**Exercise goal**
Continue the archival description of the League for Democracy in Greece papers, beginning immediately after its final sentence about Marion Sarafis.

**Text block**

Language/scripts of material:
English, Greek, French

System of arrangement:

The material is arranged as follows: correspondence and information files (arranged in three series by subject, correspondent, and chronologically); press cuttings (largely arranged by date); printed material; circulars; photographs; reels of film; publication/organisation stamps; index cards of junta detainees (arranged alphabetically).

Conditions governing access:

Open, subject to providing a letter of introduction for access, and signature of reader's undertaking form.

Conditions governing reproduction:

Photocopies, subject to the condition of the original, may be provided for research use only. Requests to publish original material should be submitted to the Trustees, attention of the Director of Archive Services.

Finding aids:

List available in reading room at King's College London Archives.

Archival Information

Archival history:

The papers are the organisational archives of the League for Democracy in Greece, its predecessor and successor, and the associated news agency. A small amount of material was given by Margaret Sloan, widow of Pat Sloan (director of the news agency, 1946-1962). Thesis material on Greek political legislation since 1921 was given by Rousos Koundouros. The Balkan Herald series was given by a member of the executive committee member of the LDG, Christopher Lake. In 1977 the executive committee of the LDG gave the archives to the Department of Byzantine and Modern Greek Studies at King's College London, where it was administered on a part-time basis by Marion Sarafis.

**Data section**
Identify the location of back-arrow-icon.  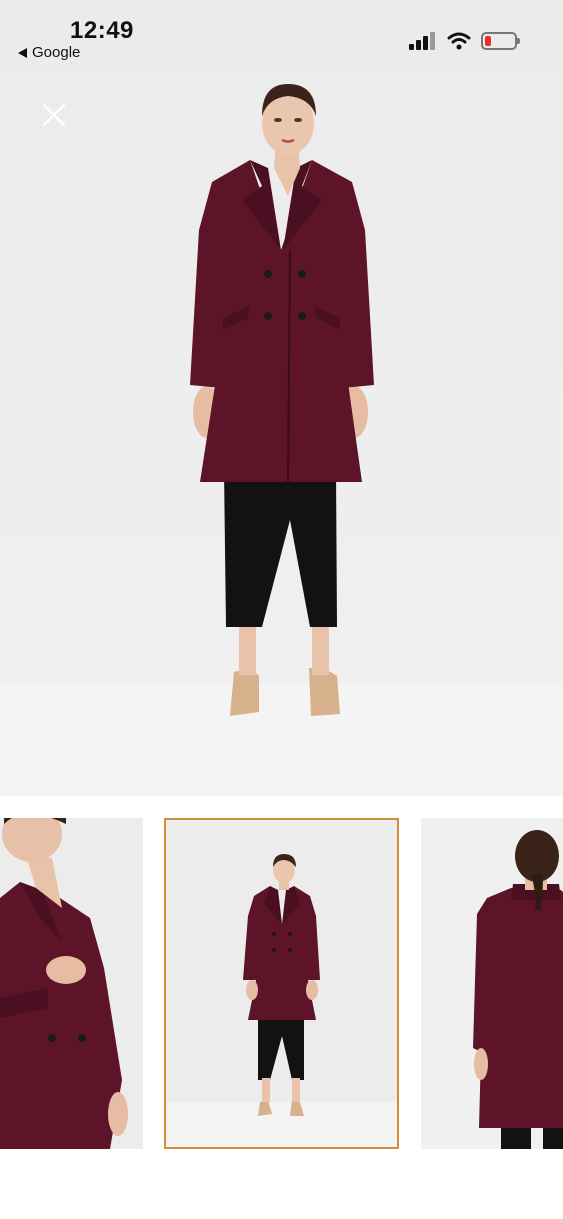
(22, 52).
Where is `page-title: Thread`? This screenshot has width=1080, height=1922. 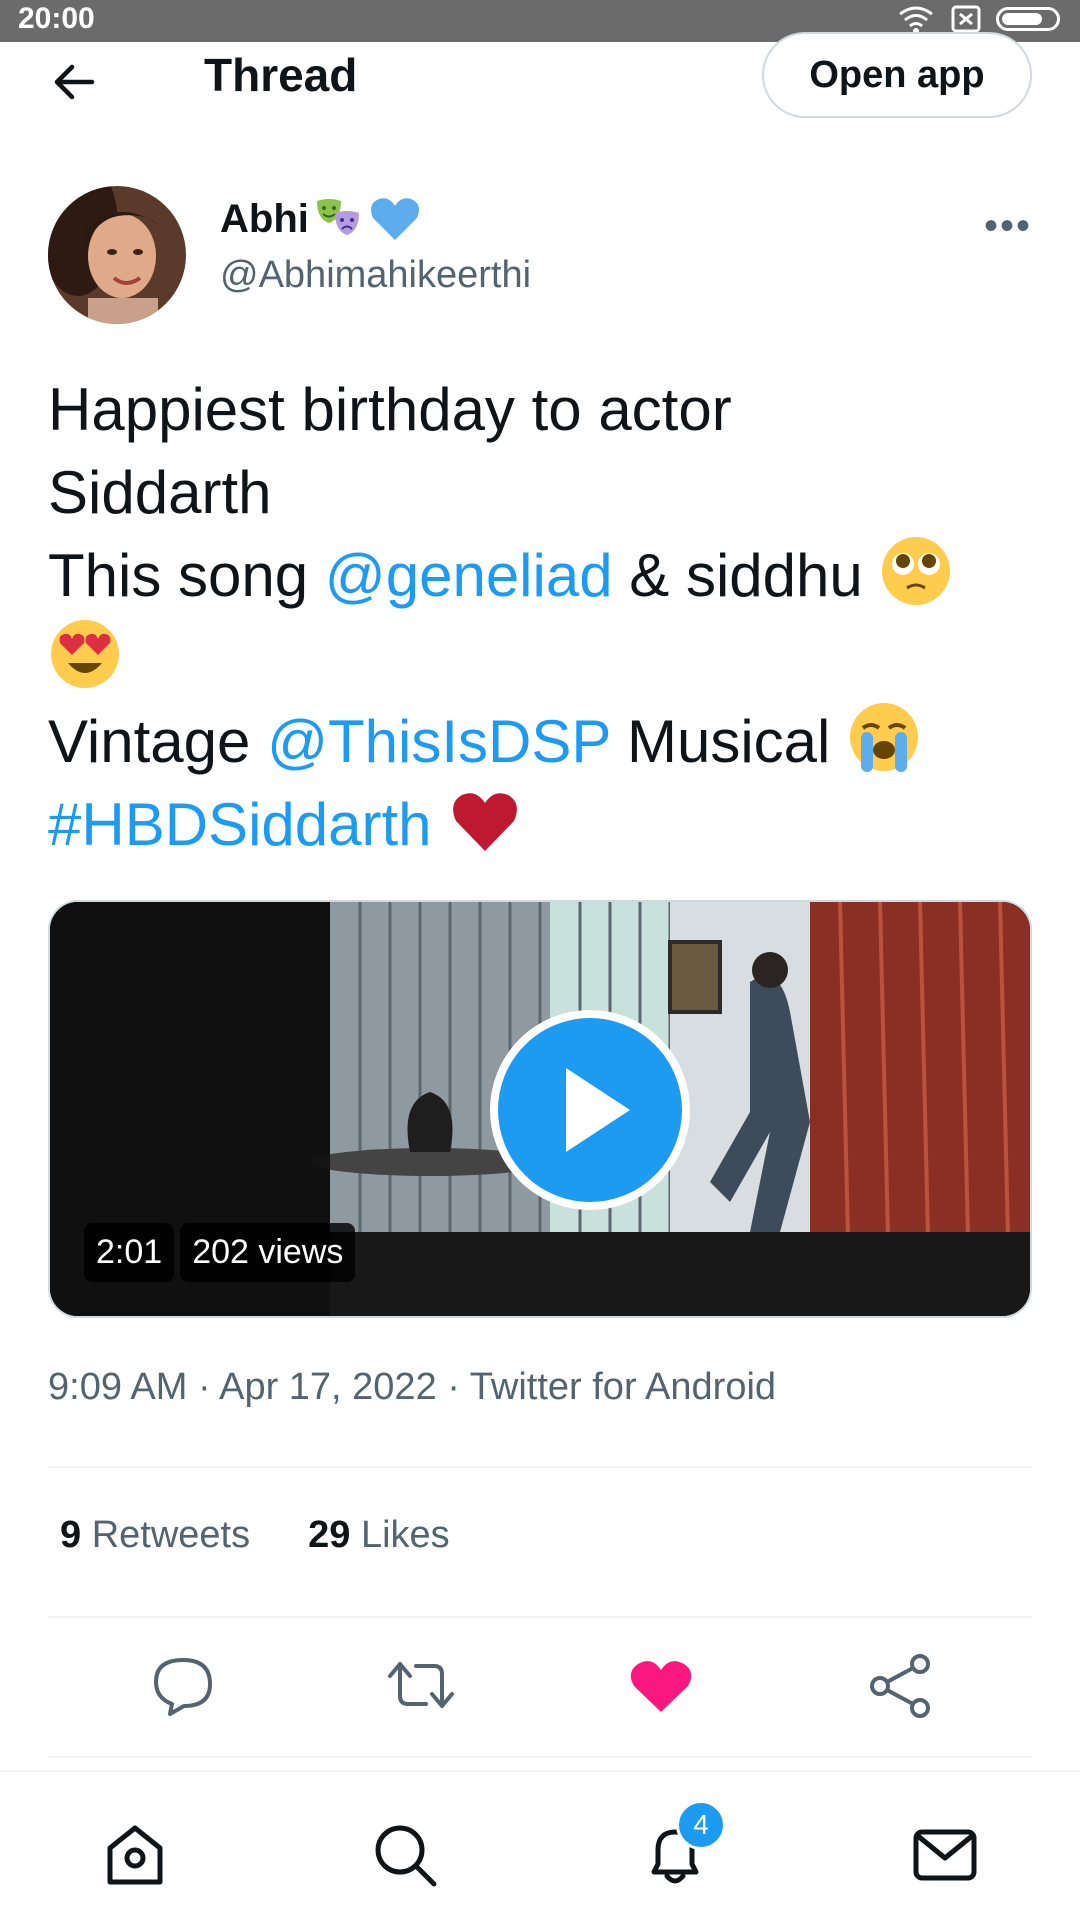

**Response box**
Immediate source of acquisition:

The papers were transferred to King's College London Archives in 1988. Further material was added by Diana Pym in 1991.

Allied Materials

Related material:

King's College London Archives holds administrative records of the Department of Byzantine and Modern Greek Studies, King's College London, 1922-1993, and records of the League for Democracy in Greece Relief Committee and Greek Relief Fund, 1947-1984.


Publication note:

Description Notes

Archivist's note:
Compiled by Rachel Kemsley as part of the RSLP AIM25 project. Sources: Diana Pym and Marion Sarafis, 'The League for Democracy in Greece and its Archives' (typescript available in reading room at King's College London Archives); AIM25 description of the records of the Department of Byzantine and Modern Greek Studies, King's College London.

Rules or conventions:
Compiled in compliance with General International Standard Archival Description, ISAD(G), second edition, 2000; National Council on Archives Rules for the Construction of Personal, Place and Corporate Names, 1997.